Com a devida vénia a José Manuel Lopes Cordeiro, In Jornal Público, 04/04/1999




Júlia, filha de António Alves de Sousa Guimarães; Pintura no tecto do Palácio do Bolhão - Fotografia de Luís Ferreira Alves

 
 
O Palácio que, à época, seria conhecido como Palacete de Mercúrio, por ter na sua platibanda uma estátua daquele deus Romano, teria sido inaugurado com um grandioso baile oferecido a 800 convidados, dos quais 250 eram senhoras, no dia 12 de Fevereiro de 1851, celebrando também um aniversário do futuro barão.


 

A estátua do Deus Mercúrio na platibanda do Palácio do Bolhão

 
 
Deste dia, nos deu conta o cronista José de Sousa Bandeira (1789-1861), no jornal “Periódico dos Pobres” de 18 de Fevereiro.
Camilo Castelo Branco também escreveria sobre o tema numa crónica do periódico político “O Portugal” que tinha vindo para substitui um outro do mesmo cariz – “A Pátria”.
“O Portugal” dizia ser um periódico miguelista, católico e anticabralista.

 
“Notícias Diversas – ‘Um baile famoso’ – O baile dado pelo sr.

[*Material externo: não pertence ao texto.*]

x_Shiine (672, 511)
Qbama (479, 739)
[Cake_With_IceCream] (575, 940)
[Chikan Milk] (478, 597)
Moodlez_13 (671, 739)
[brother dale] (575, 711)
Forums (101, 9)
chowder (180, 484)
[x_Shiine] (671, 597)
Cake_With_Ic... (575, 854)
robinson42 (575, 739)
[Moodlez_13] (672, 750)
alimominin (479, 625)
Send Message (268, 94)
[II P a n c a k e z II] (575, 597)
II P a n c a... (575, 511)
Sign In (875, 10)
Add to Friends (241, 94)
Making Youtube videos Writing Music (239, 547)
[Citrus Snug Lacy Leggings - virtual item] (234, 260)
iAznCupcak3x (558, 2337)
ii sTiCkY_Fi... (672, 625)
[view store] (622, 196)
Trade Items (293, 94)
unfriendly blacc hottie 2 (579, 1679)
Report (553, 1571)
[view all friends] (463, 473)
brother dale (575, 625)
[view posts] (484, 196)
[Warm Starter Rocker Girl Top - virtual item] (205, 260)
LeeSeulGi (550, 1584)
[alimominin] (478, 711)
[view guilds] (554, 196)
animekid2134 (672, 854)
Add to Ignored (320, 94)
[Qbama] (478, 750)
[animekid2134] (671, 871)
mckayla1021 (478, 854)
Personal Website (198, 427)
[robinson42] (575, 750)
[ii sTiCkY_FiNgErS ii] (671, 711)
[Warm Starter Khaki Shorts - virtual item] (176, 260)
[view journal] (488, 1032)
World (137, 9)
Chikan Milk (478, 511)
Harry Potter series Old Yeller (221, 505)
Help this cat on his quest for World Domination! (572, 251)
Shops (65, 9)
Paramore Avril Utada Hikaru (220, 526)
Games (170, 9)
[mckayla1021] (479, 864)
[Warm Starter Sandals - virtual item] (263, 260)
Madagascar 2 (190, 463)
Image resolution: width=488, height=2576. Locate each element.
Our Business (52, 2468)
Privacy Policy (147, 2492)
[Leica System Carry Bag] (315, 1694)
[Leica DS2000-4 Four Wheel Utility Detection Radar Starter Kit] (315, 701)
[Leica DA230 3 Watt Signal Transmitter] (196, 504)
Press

António Alves de Sousa Guimarães, em a noite de quarta feira, continua ainda, e continuará por muito tempo a ser o assunto geral de todas as conversações: é que a impressão que deixou aquela noite de encantos não é das que morre e desfalece à luz do dia seguinte.
Ninguém houve talvez ainda, que se esmerasse com tão diligente e infatigável cuidado em regalar todos os seus convidados, e que lograsse a boa fortuna de o conseguir tão completamente.
De toda a parte brotavam prazeres tão variados a embriagar os sentidos, que pensamento que ali entrasse, não tornava a sair.
O sr. António Alves até conseguiu que o delicado gosto da elegância chegasse onde não podiam chegar os seus cuidados: foi tão mimoso o ramalhete, que reuniu, de ‘formosas’ e ‘elegantes’, que nos seus olhos e primores deixaram muitos, por gosto, perder a liberdade.
O que ali passou e se sentiu não o podemos nem sabemos contar:
“Melhor é experimentá-lo que julgá-lo,
Mas julgue-o quem não pôde experimentá-lo.””
In “O Portugal”



Uma festa que, disseram, teve início pelas 8 e 30 da noite, quando a banda de música anunciou a entrada no portal das primeiras senhoras e terminou às oito horas da manhã, quando os músicos declararam não poderem mais.
Em 1890, Emílio Biel (1838-1915), fotógrafo da Casa Real e um dos grandes pioneiros da fotografia portuguesa, comprou o edifício e instalou ali o seu estúdio.
Biel morreu, em 1915, amargurado por ter sido atacado no início da I Guerra por ser alemão.
O palácio foi depois arrendado, em 1917, por Raul de Caldevilla, pioneiro da publicidade, aqui chegado vindo da Rua de Santo António, onde geria a “Organizações de Propagandas de Raul Caldevilla & Cia, Lda.” e fundador, com outros sócios, em 1921, da empresa cinematográfica “Empreza Técnica Publicitária Film Gráfica Caldevilla” ou “Caldevilla Film”, da qual se viria a demitir dois anos depois.
Serão os sócios de Raul Caldevilla que irão continuar a firma sediada no Palácio do Bolhão, agora como “Empreza do Bolhão, Lda.”, conhecida também como Litografia do Bolhão que ali funcionou durante anos, até à década de 1990, tendo sido, para o efeito, construído um anexo de dimensões consideráveis cobrindo o antigo jardim.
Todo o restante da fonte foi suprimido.